As the audience shouted out answers to Dr. Lopez’ initial question, “What’s the most courageous moment in sports in the last 100 years?” it was interesting to consider how each spoke to the two parts of sports courage he highlighted:
- Physical Courage – Overcoming physical aggression
- Vital Courage – Rising to the occasion for the sake of the team
Cynthia Pury, PhD, from Clemson University, was the next speaker. In talking about how courage aided goal‐directed action planning, she described three main elements of courageousness‐in‐action:
- That the actions taken have a noble purpose
- That they have an intentionality about them
- That they are taken notwithstanding the fact that one or more elements of objective fear surround them
To increase courageousness, Dr. Pury recommended:
- Focusing more on where you are in your plan to reach your goal and what needs to happen next
- Focusing more on the value of achieving your goal
- Focusing more on ways of decreasing the risk of action and/or better controlling your fear
She then identified several different types of courage:
- Illogical Courage – When there’s not a strong relationship between the action and the goal (like kissing the statue in the University’s quad so not to fail a test).
- Bad Courage – When the goal is noble to the actor, but the observer sees it as a *bad* goal (like suicide).
- Evil Courage – When the goal has strong negative moral connotations (like with terrorism or assassinations).
- Foolish Courage – When the value of the goal is not apparent to the observer and the risk is high to the actor (like bungee jumping or other daredevil actions).
- Modest Courage – When the actor downplays the risk, but the observer sees it as very high (A firefighter after having run into a burning building saying, “I was just doing my job.”).
The last speaker, Captain Paul Lester, from West Point, discussed creating what he called a “courageous mindset” and presented preliminary findings from his research from having soldiers reflect about times when they were most courageous, times when they knew they should have shown more courage, but did not, and lessons learned from practicing courageousness.
I, for one, found it very interesting to look at courageousness from so many different perspectives. It definitely added to my understanding and demystification of fear, fearlessness, and courageousness. I hope that reading about it provided a similar value for you.
The moral of the story: Stop trying to become comfortable in uncomfortable situations. Instead, learn how to not mind being uncomfortable.
We fear things in proportion to our ignorance about them.
The fearless are merely fearless. People who act in spite of their fear are truly brave.
The most courageous act is still to think for yourself.

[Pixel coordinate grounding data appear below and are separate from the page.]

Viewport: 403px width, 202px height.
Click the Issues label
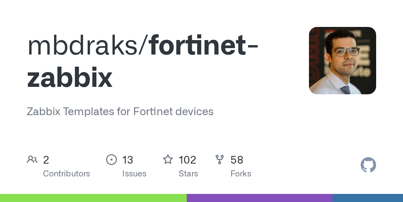pyautogui.click(x=134, y=174)
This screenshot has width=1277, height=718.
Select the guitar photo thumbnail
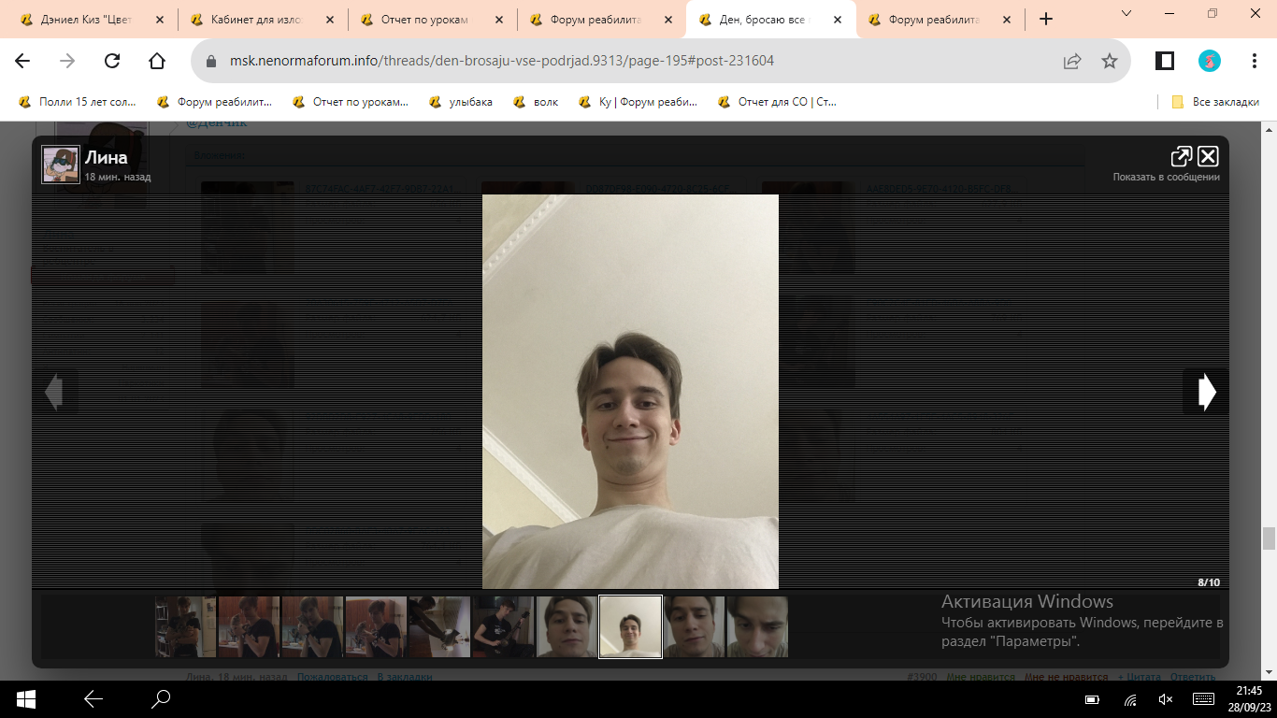[x=503, y=626]
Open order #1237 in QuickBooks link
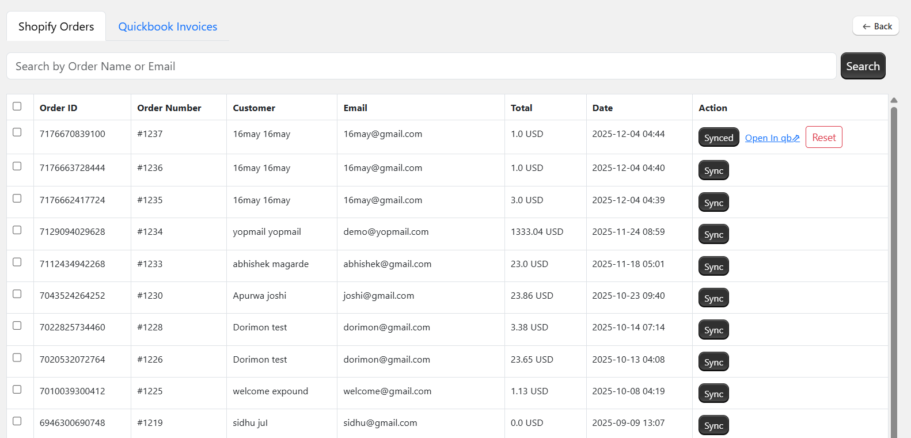This screenshot has width=911, height=438. pyautogui.click(x=772, y=138)
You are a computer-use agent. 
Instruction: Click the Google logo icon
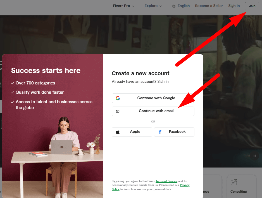click(118, 98)
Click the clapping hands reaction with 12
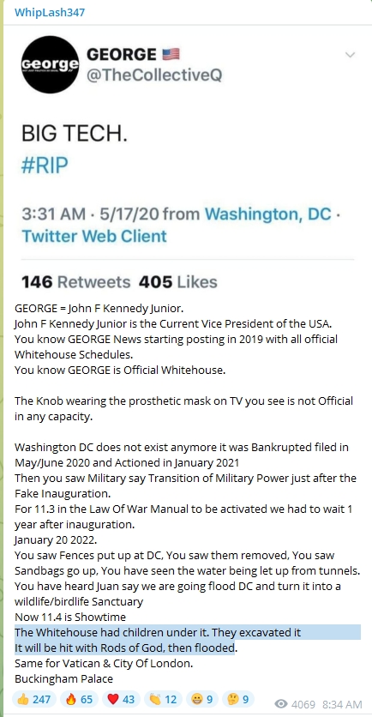 [x=163, y=699]
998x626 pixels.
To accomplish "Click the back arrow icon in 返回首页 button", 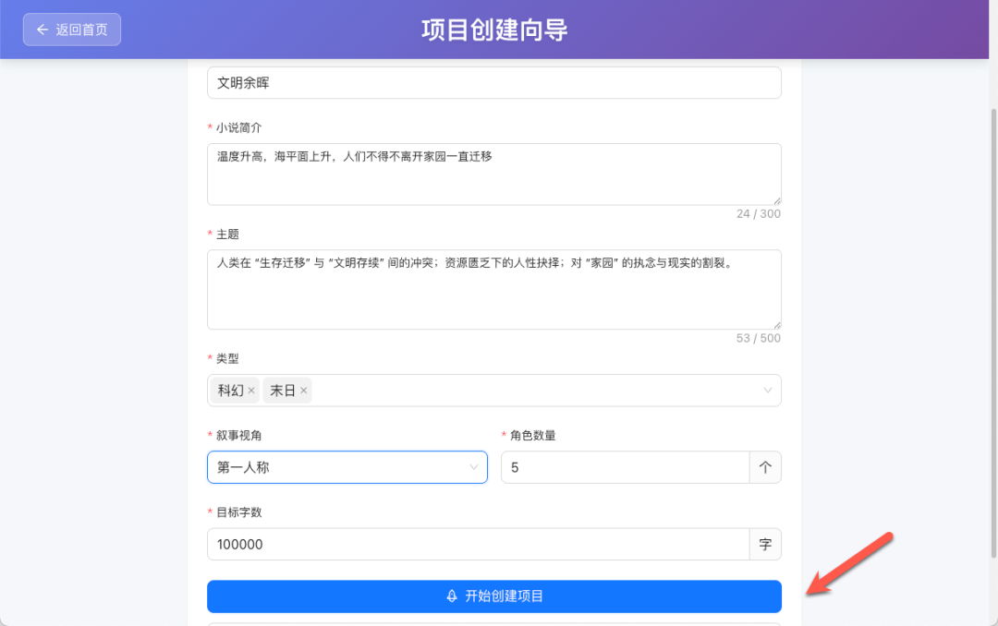I will [42, 29].
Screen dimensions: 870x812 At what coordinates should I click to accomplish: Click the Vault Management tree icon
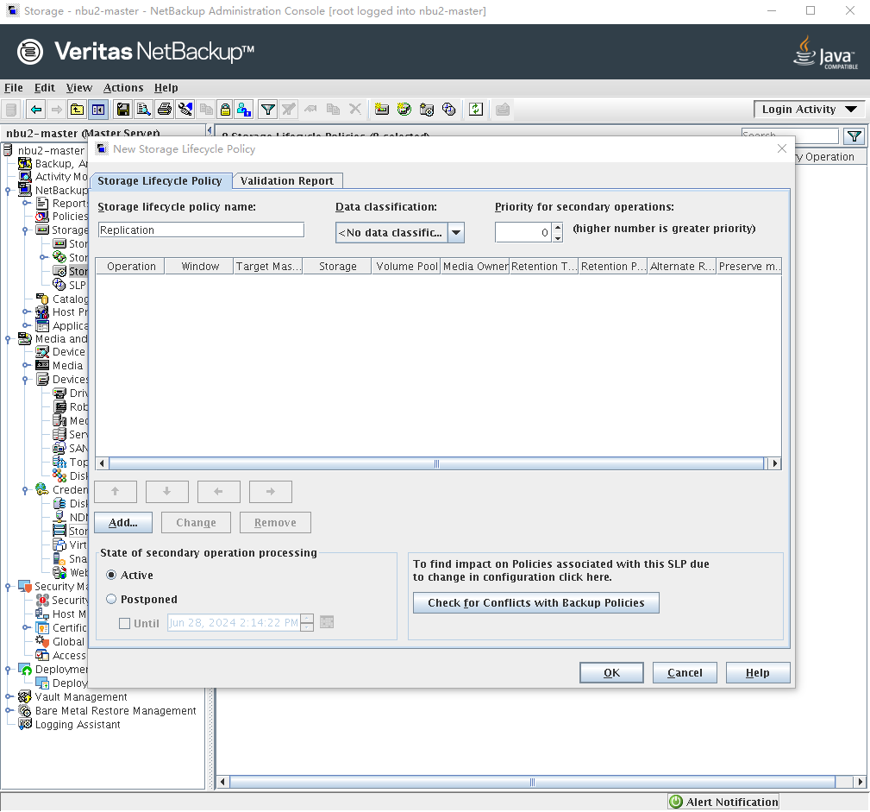click(25, 697)
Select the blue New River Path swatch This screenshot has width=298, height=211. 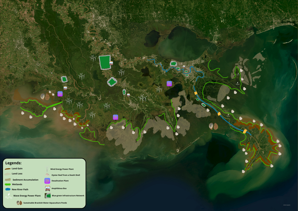coord(8,189)
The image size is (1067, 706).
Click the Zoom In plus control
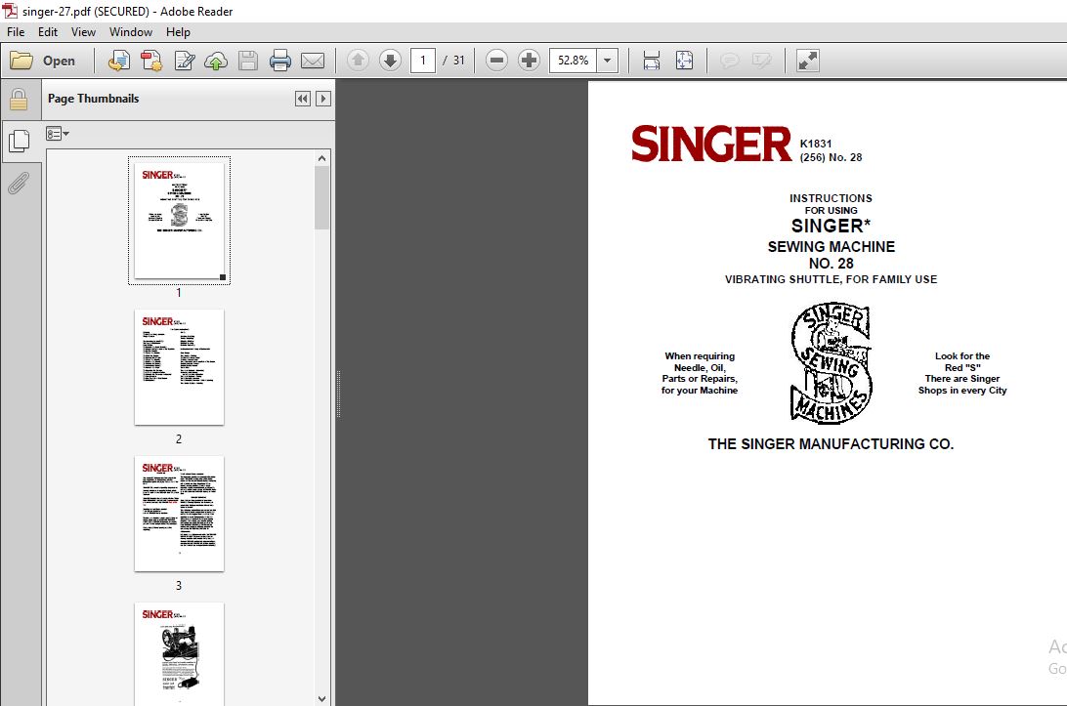tap(529, 60)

Aloud.
The 5 (or 6) Truths About Fear
[Truths #1-5 are from Susan Jeffers’ groundbreaking book, “Feel The Fear And Do It, Anyway®,” while Truth #6 is provided by yours truly.]
- As long as I continue to grow, I will feel fear.
- The only way to get rid of the fear of doing something, in particular, is to go out…and do it.
- The only way to feel better about myself is to go out…and do it.
- Not only am I going to experience fear whenever I’m on unfamiliar territory, so is everyone else.
- Pushing through fear is far less frightening than living with the underlying fear that comes from a feeling of helplessness.
- Unfamiliarity is NOT the same as inability…or incapability.